Basic interventions such as farmer training and knowledge-sharing on basic agricultural practices have resulted in 30% reductions in water use among smallholder farmer and installing simple technologies, such as drip irrigation systems, have resulted in water savings of up to 60%.

Cotton Connect, the business with a social mission to help retailers and brands create a more sustainable cotton supply chain, has issued a new report which looks at how brands can work with smallholder farmers.

It says that to protect the cotton industry, brands need to get involved in supporting smallholder farmers in the developing world, where over 100 million smallholder farmers are responsible for 90% of the world's cotton production.

It wants brands to collaborate to:

  1. Map and ensure greater transparency and closer relationships across the supply chain;

  2. Support farmer training programmes for basic interventions to reduce water footprints;

  3. Collaborate and help to fund initiatives to help drive cotton supply chain sustainability at scale.

  4. CottonConnect has worked with 130,000 cotton farmers and their families in India, Pakistan and China, proving that basic interventions can make a huge difference to the water being used to grow cotton, one of the world's most thirsty crops.

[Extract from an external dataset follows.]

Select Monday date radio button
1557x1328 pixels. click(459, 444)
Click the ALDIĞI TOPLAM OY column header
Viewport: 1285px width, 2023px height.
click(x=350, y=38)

The organisation has collaborated with major brands, including John Lewis, C&A Foundation along with the Better Cotton Initiative, to help improve relationships with farmers on the ground, improve resilience and share best practice in basic agricultural techniques and technologies, in cotton growing regions of the developing world.

The new report invites other brands and retailers to support education and training among smallholder farmers to increase impact and scale. It says that if companies work in collaboration with NGOs, governments and their competitors, they can help to scale-up these proven water conservation methods and drive sustainability improvements across the entire cotton supply chain, which consists of more than 100 million smallholder cotton farmers globally.

As World Water Week kicks off in Stockholm, the water debate is in the spotlight with major global corporates helping to raise the profile of today's most pressing water challenges.